Kirsten Kay Thoen challenges conventions of landscape photography by making dynamic three-dimensional photographic sculptures. These range from geometric lightboxes to magical, multi-paneled, trophy-like structures that give viewers a new and strangely elevated means of experiencing the natural world.
Her overarching practice began in 2006 when she journeyed to the redwood forest to make large format landscape photographs of various awe-inspiring sites. At the time, Kirsten Kay Thoen felt that something was lacking in their one-dimensionality and craved an experience that expanded beyond simply viewing the final images digitally or on the wall. With this new idea in mind, she entered graduate school in 2007 and began to evolve her methods.
Her multidimensional process begins by photographing various landscapes around the world in sites including the California Redwood Forest, the volcanic terrain of Kauai, and geothermic Iceland. She selects these sites for their “profound energetic qualities.” In her own words:
“For me they are guttural-earth. I’m becoming consistently drawn to volcanic terrain for this reason. There is a metaphysical component to the work and what I am trying to convey within the process of transforming nature into image and back into form, like a talisman…I’m compelled by the idea of bringing these phenomenal sites to an audience that may not have the opportunity to experience them first hand, and I’m intrigued with the desire and questions of how to achieve that.”
After photographing these sites extensively, she returns to her studio to transform her one-dimensional images into tactile 3D structures. This involves drawing, prototyping, and combining masks of her original source images with templates for the final geometrical forms. Her process continually evolves to push the boundaries of each new photo sculpture, and she often works with a variety of material fabricators to help actualize her designs. Most recently this has expanded to include the use of 3D printing technology as well as casting/molding custom hardware to assemble image panels. The final pieces, comprised of materials that include plexiglass, wood, and metal, are often internally lit giving them a life-like illusion.
Two of her most recent pieces, currently on view in the exhibition Plasmatik, curated by Natalie Kates Projects, work together to create what Kirsten Kay Thoen describes as a “personal cosmology via objects that inhabit concepts of space, time and matter.” The first, Crystalline Pendulum & Pyramid, pictured below, is a two-part hourglass-shaped sculpture that depicts ice crystals from a receding glacier in Iceland which Kirsten captured in their final moments before being absorbed into the ocean.
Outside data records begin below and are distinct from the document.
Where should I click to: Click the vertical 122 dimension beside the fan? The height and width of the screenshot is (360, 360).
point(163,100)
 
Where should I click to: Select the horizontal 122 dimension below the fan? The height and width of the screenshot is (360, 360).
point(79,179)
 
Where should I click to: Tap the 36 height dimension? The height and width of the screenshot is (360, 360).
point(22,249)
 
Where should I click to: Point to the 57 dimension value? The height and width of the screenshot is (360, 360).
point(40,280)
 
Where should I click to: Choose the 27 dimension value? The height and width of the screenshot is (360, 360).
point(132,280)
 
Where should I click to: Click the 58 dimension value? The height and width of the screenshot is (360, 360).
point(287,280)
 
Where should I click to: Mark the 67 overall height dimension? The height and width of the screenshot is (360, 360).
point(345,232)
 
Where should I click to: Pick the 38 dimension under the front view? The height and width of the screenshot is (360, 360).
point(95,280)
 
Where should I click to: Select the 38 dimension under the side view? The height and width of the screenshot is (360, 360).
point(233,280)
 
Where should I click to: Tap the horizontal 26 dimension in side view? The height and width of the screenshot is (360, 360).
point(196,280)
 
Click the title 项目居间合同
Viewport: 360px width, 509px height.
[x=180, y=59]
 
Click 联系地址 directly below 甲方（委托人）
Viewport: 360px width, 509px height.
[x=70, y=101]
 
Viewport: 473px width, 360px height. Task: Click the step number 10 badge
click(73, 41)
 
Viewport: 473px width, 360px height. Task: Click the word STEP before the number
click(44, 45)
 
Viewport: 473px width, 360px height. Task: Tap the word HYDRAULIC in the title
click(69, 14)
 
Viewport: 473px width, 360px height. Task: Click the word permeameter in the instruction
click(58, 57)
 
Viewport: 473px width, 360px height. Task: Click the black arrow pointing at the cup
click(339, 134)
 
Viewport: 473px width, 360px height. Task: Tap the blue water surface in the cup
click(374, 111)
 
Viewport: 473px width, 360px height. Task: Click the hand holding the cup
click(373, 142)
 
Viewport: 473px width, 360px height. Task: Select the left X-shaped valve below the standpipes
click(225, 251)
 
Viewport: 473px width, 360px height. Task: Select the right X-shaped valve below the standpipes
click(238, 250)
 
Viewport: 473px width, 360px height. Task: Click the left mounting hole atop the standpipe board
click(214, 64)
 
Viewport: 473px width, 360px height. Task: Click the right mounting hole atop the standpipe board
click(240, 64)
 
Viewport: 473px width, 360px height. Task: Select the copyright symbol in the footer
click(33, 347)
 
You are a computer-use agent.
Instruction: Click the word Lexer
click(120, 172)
The second piece, Volcanic Nonagon transforms straightforward images of a volcanic boulder into multiple geometric planes that protrude from the surface of the wall as if floating in space.
“The photographic images are no longer mere depictions of nature, but vital forms of their own, calling forth the sites they derived from.” – Kirsten Kay Thoen
Bio: Kirsten Kay Thoen was born in 1977 in Holladay, Utah, and is based in Brooklyn, NY. She received a BA in Arts in Context from the New School’s Eugene Lang College, continued her studies internationally at The Royal Academy of Art in Den Hague, NL, and received her MFA from the School of Visual Arts in New York. Thoen’s artwork has exhibited in New York by Humble Arts Foundation at the Chelsea Art Museum and Affirmation Arts, by Capricious Presents at Smack Mellon Gallery, and at Field Projects Gallery. Among art fairs, her work has been curated into NEXT Chicago’s Special Projects and presented at SCOPE Basel, NADA Miami, and SCOPE NY 2014 with Natalie Kates Projects. Humble Arts Foundation awarded Thoen with the New Photography Grant, Spring 2010, and included her work in 31 Women in Art Photography 2010 and The Collector’s Guide to New Art Photography, Vol. 2, published in 2011. Thoen’s works are in private collections in New York and France.